14. 1610-98; born in Oran, Morocco; briefly leader of the London community in 1666; later settled in Amsterdam to avoid The Plague. See here for his signature.

15. After the Dutch lost their part of Brazil back to Portugal in 1654, their subsequent trade alliance with Spain would have unsettled Portugal, still nervous that Spain might seek to reverse their 1640 secession, and perhaps concerned that the Dutch still had ambitions for Brazil (though this concern was settled by the 1661 Dutch/Portuguese Treaty of the Hague). An alliance with England would help, though at that stage England had not yet reached naval parity with the Dutch; England was concerned about Dutch ambitions as well and its Navigation Acts of the 1660s were an attempt to keep the Dutch out of English colonial trade. The Amsterdam and London Portuguese Jews combined to escape the restrictions of the Navigation Acts, to their own benefit but also to the benefit of both countries (though English rival merchants were less than happy). The English/Portuguese alliance was symbolised by the 1662 marriage of Charles 2 with Catherine of Braganza.

16. During the period of intense Dutch/Spanish hostility before their 12-year truce of 1609-21, Amsterdam's advance as a home for Sephardic Jews slowed and Hamburg's importance grew. Portuguese Jews of Hamburg origin (Mercado, de Lima) figure in our story.

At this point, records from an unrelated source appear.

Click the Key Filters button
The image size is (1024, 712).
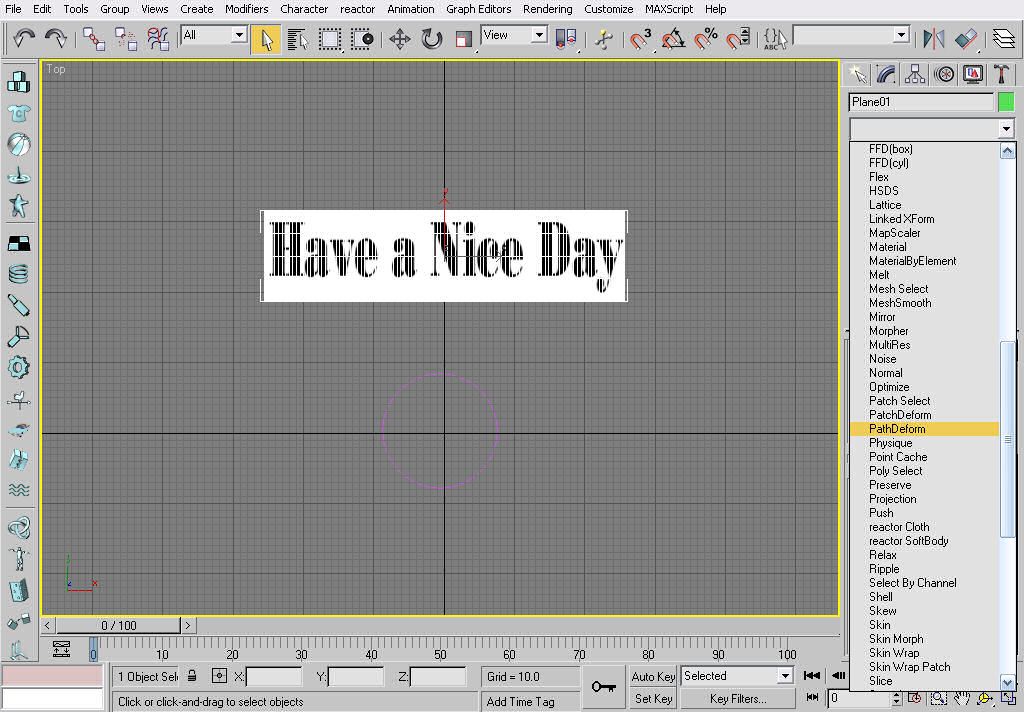(738, 698)
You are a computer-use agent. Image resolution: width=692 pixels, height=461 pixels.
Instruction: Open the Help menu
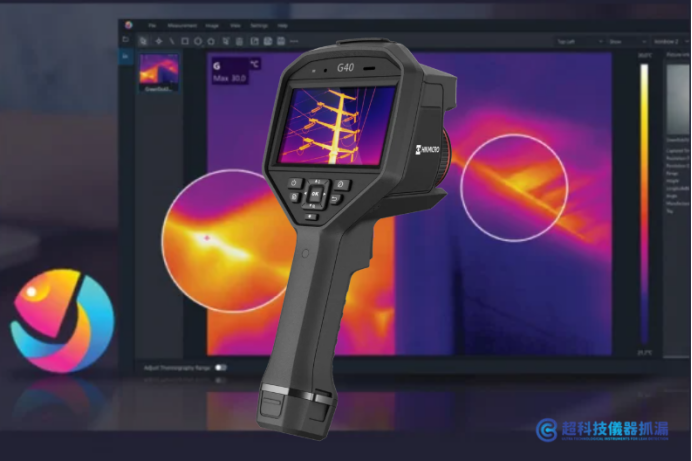pos(282,26)
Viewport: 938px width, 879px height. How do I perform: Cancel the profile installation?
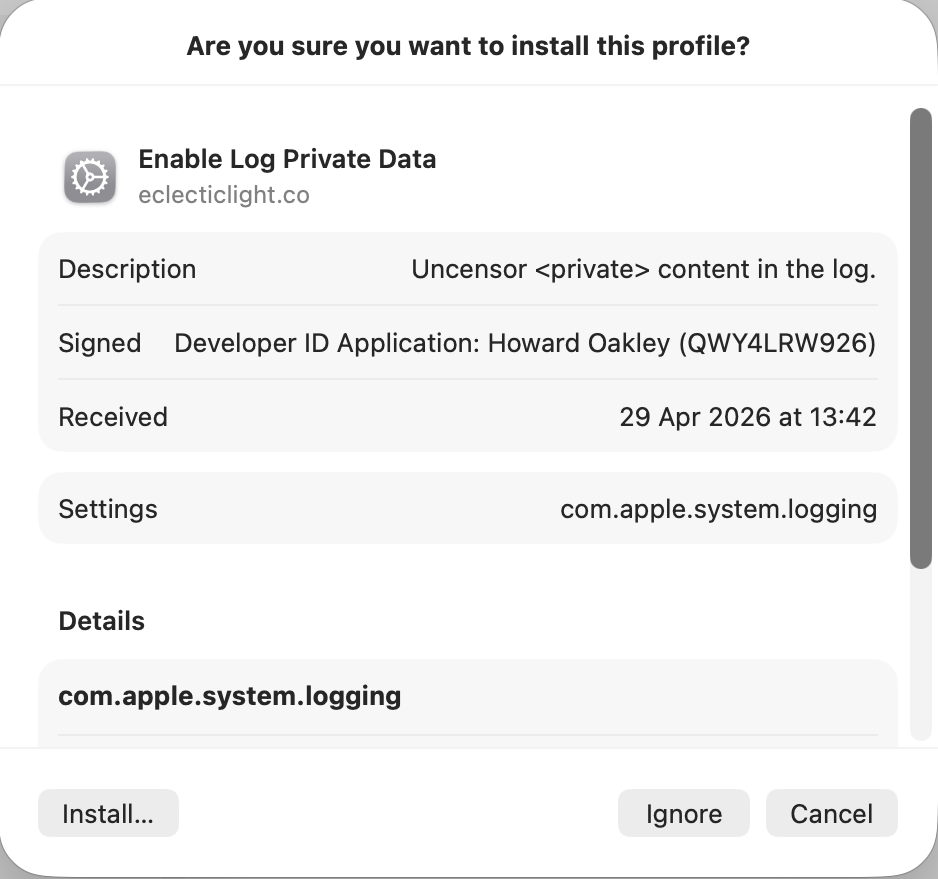point(831,813)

17. They were active in the stock market, owning a quarter of the shares in the Dutch East India Company (see ref 9). They were also influential shareholders in the Dutch West Indies Company (WIC), a fact which forced Peter Stuyvesant in New Amsterdam to tolerate Jews fleeing Pernambuco after 1654. The WIC for a long period ran the trade of Curacao and Surinam. English/Dutch military conflict was ended by the Treaty of Breda of 1667. The English thereby gained New York but lost its anticipated sugar colony of Surinam (about this exchange see note 12).